#### Text section:
Revenue Accruals in Governmental Funds

3 Accounting

3.6 Revenues

3.6.9 Revenue Accruals in Governmental Funds Generally accepted accounting principles require that governmental funds recognize revenues in the accounting period in which they become susceptible to accrual – that is, when they become both measurable and available to finance the expenditures of the fiscal period. Measurable refers to the ability to quantify in monetary terms the amount of revenues. Financial resources are available to the extent they are collectible within the current period or soon enough thereafter to be used to pay liability of the current period. Governments can choose the length of the availability period. However, the availability period for the property tax revenue recognition is limited to no more than 60 days [1]. It is recommended that governments attempt to use a single availability period. Amounts that are available, but do not meet the criteria for revenue recognition, should be reported as deferred inflows. Remember that the accrual requirements do not apply to immaterial amounts. Also, the criteria for asset and revenue recognition are not always the same. If a recipient government is not able to obtain timely information to estimate accrual amounts necessary to record a nonexchange transaction, it may use any method (including, but not limited to cash received) that provides a reasonable estimate. The general standards for recognizing revenues related to nonexchange transactions are established in the GASB Statement 33, Accounting and Financial Reporting for Nonexchange Transactions and the Statement 36, Recipient Reporting for Certain Shared Nonexchange Revenues. The provisions of the Statement 33 for the full-accrual basis revenue recognition in governmental funds apply only to their government-wide presentation.

#### Written request A:
In the section on revenue accruals, what is the longest availability period allowed for recognizing property tax revenue?
The listing that comes next is unrelated to the section on revenue accruals.

#### Dataset:

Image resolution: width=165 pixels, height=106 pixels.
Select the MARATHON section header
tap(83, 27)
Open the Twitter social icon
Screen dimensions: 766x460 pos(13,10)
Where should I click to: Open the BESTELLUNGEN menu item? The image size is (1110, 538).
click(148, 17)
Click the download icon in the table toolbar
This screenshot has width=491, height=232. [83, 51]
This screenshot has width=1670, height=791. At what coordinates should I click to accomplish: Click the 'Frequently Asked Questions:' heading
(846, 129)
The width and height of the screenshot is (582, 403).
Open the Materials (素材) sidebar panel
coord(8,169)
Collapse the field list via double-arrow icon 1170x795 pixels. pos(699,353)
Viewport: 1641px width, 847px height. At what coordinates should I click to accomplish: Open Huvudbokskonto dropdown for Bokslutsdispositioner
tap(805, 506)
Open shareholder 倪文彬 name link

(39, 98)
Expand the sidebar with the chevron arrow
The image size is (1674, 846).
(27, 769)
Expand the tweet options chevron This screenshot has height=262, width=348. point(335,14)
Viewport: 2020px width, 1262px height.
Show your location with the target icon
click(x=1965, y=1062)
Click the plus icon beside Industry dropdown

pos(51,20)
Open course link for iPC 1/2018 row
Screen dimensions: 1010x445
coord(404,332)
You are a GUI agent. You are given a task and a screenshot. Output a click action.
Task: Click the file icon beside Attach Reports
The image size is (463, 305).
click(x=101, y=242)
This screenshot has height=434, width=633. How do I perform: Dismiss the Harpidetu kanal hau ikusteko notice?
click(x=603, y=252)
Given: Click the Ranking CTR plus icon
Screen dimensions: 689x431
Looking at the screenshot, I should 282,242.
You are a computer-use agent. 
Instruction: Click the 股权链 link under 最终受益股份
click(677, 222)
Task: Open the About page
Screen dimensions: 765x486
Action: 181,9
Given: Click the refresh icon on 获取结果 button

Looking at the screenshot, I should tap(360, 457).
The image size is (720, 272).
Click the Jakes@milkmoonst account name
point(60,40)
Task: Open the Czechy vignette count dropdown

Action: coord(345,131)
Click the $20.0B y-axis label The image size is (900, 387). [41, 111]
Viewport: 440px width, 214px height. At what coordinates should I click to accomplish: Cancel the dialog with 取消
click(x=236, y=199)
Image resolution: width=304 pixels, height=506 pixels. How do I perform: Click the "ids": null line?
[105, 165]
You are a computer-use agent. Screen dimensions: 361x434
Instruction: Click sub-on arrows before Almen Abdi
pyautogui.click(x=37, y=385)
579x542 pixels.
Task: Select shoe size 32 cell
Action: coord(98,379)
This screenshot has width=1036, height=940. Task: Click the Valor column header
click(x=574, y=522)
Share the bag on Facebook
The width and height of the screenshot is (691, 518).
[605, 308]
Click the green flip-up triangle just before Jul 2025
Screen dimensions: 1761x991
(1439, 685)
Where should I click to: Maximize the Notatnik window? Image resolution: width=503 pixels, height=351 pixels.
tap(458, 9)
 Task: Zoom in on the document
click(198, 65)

#### Written request B:
Please pick out every line of the listing that contains the word "icon", treating uppercase and lowercase as different.

#### Complete answer A:
No more than 60 days.

#### Complete answer B:
Open the Twitter social icon
Click the download icon in the table toolbar
Collapse the field list via double-arrow icon 1170x795 pixels. pos(699,353)
Show your location with the target icon
Click the plus icon beside Industry dropdown
Task: Click the file icon beside Attach Reports
Given: Click the Ranking CTR plus icon
Given: Click the refresh icon on 获取结果 button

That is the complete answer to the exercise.